Let’s start with an uncomfortable truth.
In many organisations, the board does not fully trust the IT numbers placed in front of them.
Not because anyone is being misleading. Not because the IT team is underperforming. But because the numbers often lack context, comparability and clarity.
If you have ever been asked questions like “Why does our IT cost more than others?” “Are we properly resourced?” or “How do we know this investment is justified?”, you will know exactly what we mean.
When confidence in the numbers start to wobble, confidence in decisions wobble too. And that is where risk starts to creep in.
The Real Issue Is Not the Data
Most IT teams have plenty of data. In fact, many have too much.
They can report on tickets closed, system uptime, project milestones, headcount, supplier costs and infrastructure spend. Dashboards look impressive. Reports are detailed.
The challenge is not availability of data. It is alignment.
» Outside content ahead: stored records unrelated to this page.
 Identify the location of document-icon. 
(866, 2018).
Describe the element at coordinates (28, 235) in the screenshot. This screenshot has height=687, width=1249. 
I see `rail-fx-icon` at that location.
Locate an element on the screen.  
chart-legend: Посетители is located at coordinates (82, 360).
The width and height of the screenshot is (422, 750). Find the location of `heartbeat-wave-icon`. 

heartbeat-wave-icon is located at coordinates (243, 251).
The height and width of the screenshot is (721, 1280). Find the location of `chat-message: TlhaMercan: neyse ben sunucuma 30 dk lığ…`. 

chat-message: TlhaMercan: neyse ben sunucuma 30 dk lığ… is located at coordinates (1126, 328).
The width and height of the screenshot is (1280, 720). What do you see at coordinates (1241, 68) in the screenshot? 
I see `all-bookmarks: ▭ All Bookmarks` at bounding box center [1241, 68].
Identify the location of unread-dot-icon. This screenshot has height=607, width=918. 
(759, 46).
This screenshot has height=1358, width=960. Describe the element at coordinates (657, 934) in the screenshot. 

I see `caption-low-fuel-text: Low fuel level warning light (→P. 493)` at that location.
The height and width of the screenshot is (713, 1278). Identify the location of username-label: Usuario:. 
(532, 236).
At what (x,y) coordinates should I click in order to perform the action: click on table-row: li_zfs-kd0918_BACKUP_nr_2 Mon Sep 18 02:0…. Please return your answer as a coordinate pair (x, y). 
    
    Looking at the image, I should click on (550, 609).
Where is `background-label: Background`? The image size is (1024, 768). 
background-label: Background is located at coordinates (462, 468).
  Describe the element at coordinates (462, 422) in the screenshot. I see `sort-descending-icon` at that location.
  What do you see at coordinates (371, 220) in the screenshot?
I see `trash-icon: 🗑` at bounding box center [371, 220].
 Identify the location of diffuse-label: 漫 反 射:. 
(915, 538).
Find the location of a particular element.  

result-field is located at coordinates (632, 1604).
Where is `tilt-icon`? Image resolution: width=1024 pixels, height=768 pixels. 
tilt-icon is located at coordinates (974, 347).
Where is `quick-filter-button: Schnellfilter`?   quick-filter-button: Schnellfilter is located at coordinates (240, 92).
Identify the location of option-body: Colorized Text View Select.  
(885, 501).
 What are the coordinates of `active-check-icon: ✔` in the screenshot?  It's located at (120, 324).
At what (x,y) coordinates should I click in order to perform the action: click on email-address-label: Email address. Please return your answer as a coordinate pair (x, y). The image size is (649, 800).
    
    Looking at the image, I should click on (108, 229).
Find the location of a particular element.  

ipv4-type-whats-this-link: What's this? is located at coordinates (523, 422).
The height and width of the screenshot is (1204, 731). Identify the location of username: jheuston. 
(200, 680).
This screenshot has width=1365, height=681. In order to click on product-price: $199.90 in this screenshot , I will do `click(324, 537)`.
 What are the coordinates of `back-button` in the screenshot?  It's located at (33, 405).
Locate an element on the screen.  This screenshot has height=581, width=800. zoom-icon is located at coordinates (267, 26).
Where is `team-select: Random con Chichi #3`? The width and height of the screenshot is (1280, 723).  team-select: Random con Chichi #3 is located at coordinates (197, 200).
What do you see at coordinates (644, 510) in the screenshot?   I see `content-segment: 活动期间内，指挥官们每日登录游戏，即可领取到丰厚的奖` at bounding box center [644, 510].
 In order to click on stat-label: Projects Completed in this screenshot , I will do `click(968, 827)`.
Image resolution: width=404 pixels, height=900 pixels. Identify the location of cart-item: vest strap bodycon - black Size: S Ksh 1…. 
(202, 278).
Board members are not asking whether the service desk answered 92 percent of calls within target. They are asking whether IT is appropriately funded, commercially efficient and strategically aligned.
If the numbers do not clearly answer those questions, trust erodes quietly in the background.
Five Reasons Boards Struggle to Trust IT Reporting
1. There Is No External Reference Point
Without benchmarking, costs and performance figures exist in isolation. A £5 million infrastructure spend might be excellent value. It might be excessive. Without peer comparison, it is impossible to know.
Boards are used to market comparators in finance, procurement and HR. When IT cannot provide similar context, it feels exposed.

Example: Cost per user compared to peer best, mean and worst positions.
2. Metrics Are Operational Rather Than Strategic
Operational KPIs matter, but they rarely tell the whole story. Boards care about value, risk, resilience and return on investment.
If reporting focuses heavily on technical activity rather than business outcomes, the strategic narrative becomes blurred.
3. Costs Are Not Normalised
IT cost per user, per device or per location can vary widely depending on how they are calculated. If definitions are inconsistent or unclear, comparisons lose credibility.
Consistency and transparency are critical if the numbers are to withstand scrutiny.
4. Supplier Contracts Lack Commercial Context
Many organisations sign long-term contracts without fully understanding whether pricing remains competitive over time.
When renewal conversations begin, boards understandably ask whether better value could have been achieved.
5. Investment Cases Are Built on Assumptions
Transformation programmes often rely on projected efficiencies or risk reduction. If those assumptions are not supported by credible data, boards hesitate.
What Trust Looks Like
When boards trust IT numbers, conversations change.
Questions shift from challenge to collaboration. Discussions become forward looking rather than defensive. Decisions are made more quickly and with greater confidence.
Trust does not come from glossy slides. It comes from clarity, independence and comparability.
This is what board-ready IT reporting looks like in practice. A single view that combines cost, performance, peer comparison and executive insight.

How to Fix It
Introduce Independent Benchmarking
Benchmarking provides the missing context. It answers the question most boards are really asking: Are we broadly in line with comparable organisations?
It highlights where costs are high, where service levels are strong and where risks may be hiding.
Align Reporting to Business Outcomes
Translate technical metrics into commercial impact. Instead of reporting server uptime alone, link availability to operational continuity. Instead of listing project milestones, connect delivery to measurable business benefit.
Be Transparent About Methodology
Clearly explain how costs are categorised and how comparisons are made. Transparency builds credibility. And in a world where AI tools can generate polished dashboards and persuasive summaries in seconds, boards still need assurance that the underlying data has been validated, sense checked and independently grounded in reality.
Use Data to Support Investment Cases
When proposing investment, show how current performance compares to peers. Demonstrate where under investment may increase risk, or where over investment may signal inefficiency.
The Bigger Picture
Ultimately, this is not just about numbers. It is about confidence.
Boards need to feel assured that IT spend is proportionate, risks are understood and strategic decisions are evidence based.
When that assurance is in place, IT moves from being questioned to being trusted. From cost centre to strategic partner.
A Final Thought
If board conversations around IT feel tense, repetitive or overly detailed, it may not be a performance issue.
It may simply be a trust gap.
The good news is that trust can be rebuilt. With clear benchmarking, transparent reporting and commercially grounded analysis, IT leaders can walk into board discussions with confidence rather than caution.
And when the numbers stand up to scrutiny, so does the strategy behind them.